## Start

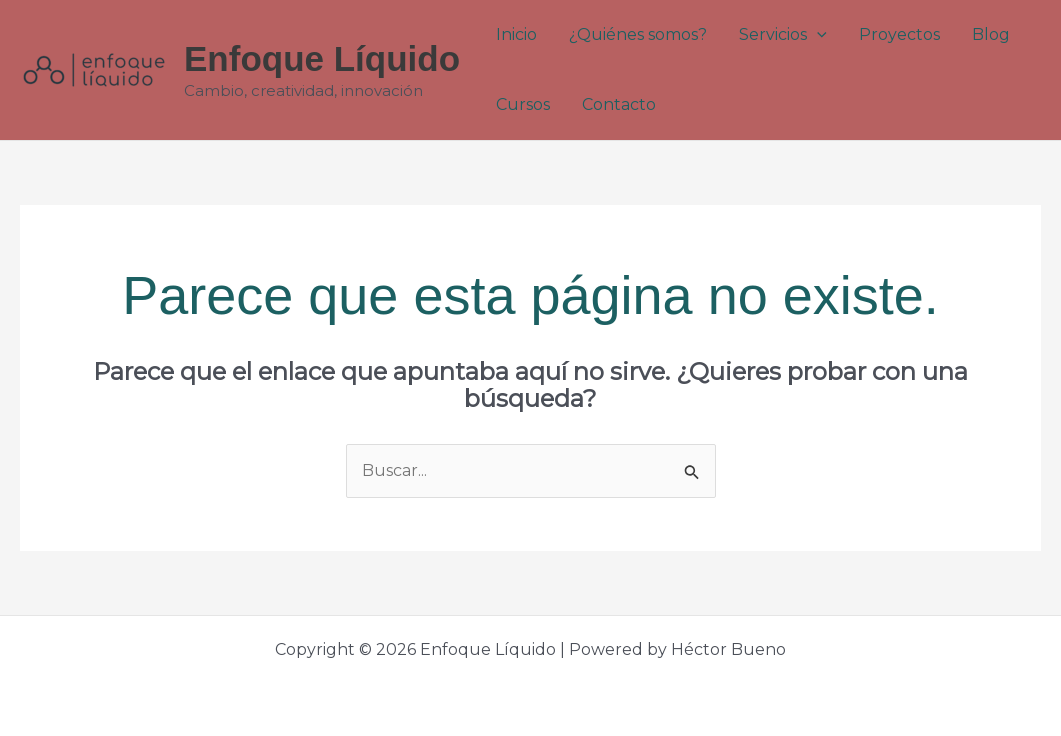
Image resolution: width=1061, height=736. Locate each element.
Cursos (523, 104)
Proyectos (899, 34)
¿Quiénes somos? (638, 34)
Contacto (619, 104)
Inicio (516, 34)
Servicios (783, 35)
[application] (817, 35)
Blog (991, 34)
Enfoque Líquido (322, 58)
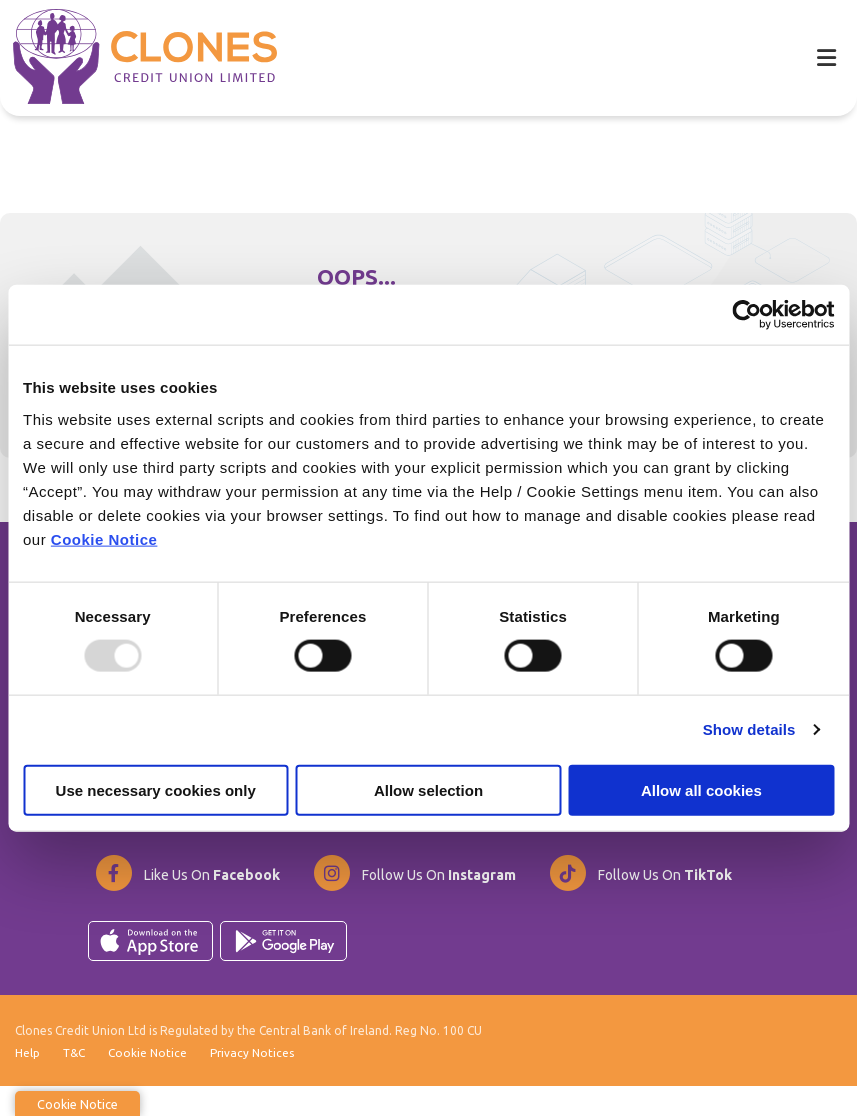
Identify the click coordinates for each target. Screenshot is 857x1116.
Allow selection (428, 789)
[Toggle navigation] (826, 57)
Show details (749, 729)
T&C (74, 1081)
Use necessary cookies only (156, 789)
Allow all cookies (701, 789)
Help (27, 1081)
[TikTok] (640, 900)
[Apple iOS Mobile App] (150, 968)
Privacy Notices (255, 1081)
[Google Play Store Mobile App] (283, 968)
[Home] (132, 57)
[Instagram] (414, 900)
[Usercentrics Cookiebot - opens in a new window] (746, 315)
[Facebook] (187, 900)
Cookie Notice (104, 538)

## End

Please rewrite all the records above, replacing "cookies" with "data" and keeping everything else unchanged. Leave the pictures out of your answer.

Image resolution: width=1061, height=736. Locate each element.
Cursos (523, 104)
Proyectos (899, 34)
¿Quiénes somos? (638, 34)
Contacto (619, 104)
Inicio (516, 34)
Servicios (783, 35)
[application] (817, 35)
Blog (991, 34)
Enfoque Líquido (322, 58)
Identify the click coordinates for each target. Screenshot is 857x1116.
Allow selection (428, 789)
[Toggle navigation] (826, 57)
Show details (749, 729)
T&C (74, 1081)
Use necessary data only (156, 789)
Allow all data (701, 789)
Help (27, 1081)
[TikTok] (640, 900)
[Apple iOS Mobile App] (150, 968)
Privacy Notices (255, 1081)
[Google Play Store Mobile App] (283, 968)
[Home] (132, 57)
[Instagram] (414, 900)
[Usercentrics Cookiebot - opens in a new window] (746, 315)
[Facebook] (187, 900)
Cookie Notice (104, 538)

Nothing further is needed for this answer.